## Work order
A word-for-word transcript of the closing lines is required: from the one with "This screenshot has width=1917, height=951." through the final line of the data.

## Data for the task
============================================================
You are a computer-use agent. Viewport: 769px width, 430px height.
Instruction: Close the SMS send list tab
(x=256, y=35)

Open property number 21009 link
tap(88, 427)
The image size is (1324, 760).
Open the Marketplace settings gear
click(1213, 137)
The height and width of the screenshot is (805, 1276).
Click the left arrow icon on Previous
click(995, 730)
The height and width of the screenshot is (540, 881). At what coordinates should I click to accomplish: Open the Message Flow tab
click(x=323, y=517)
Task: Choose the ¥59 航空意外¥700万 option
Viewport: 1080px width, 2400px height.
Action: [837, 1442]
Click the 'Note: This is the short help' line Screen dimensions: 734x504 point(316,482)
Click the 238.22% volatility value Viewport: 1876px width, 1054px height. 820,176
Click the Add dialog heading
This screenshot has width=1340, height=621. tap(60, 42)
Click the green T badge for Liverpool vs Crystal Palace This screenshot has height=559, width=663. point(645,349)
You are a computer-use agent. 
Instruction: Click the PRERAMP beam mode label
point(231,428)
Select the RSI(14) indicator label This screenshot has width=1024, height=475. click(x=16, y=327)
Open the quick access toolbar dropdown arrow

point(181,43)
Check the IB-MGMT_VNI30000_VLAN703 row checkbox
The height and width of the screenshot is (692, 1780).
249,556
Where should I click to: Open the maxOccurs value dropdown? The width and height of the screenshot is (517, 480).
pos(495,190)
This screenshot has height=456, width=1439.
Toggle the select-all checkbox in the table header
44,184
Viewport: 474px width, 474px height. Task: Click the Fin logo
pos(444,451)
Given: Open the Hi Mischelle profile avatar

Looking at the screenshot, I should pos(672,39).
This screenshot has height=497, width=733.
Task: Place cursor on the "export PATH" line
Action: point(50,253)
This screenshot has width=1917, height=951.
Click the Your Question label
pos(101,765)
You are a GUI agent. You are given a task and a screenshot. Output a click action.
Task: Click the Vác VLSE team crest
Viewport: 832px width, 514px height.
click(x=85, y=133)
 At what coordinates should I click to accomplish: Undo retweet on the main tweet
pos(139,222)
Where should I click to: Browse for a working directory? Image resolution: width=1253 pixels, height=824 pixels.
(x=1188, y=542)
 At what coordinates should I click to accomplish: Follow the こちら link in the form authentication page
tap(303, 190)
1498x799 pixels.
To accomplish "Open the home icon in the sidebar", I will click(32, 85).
============================================================
## Solution below
This screenshot has width=1917, height=951.
Click the Your Question label
pos(101,765)
You are a GUI agent. You are given a task and a screenshot. Output a click action.
Task: Click the Vác VLSE team crest
Viewport: 832px width, 514px height.
click(x=85, y=133)
 At what coordinates should I click to accomplish: Undo retweet on the main tweet
pos(139,222)
Where should I click to: Browse for a working directory? Image resolution: width=1253 pixels, height=824 pixels.
(x=1188, y=542)
 At what coordinates should I click to accomplish: Follow the こちら link in the form authentication page
tap(303, 190)
1498x799 pixels.
To accomplish "Open the home icon in the sidebar", I will click(32, 85).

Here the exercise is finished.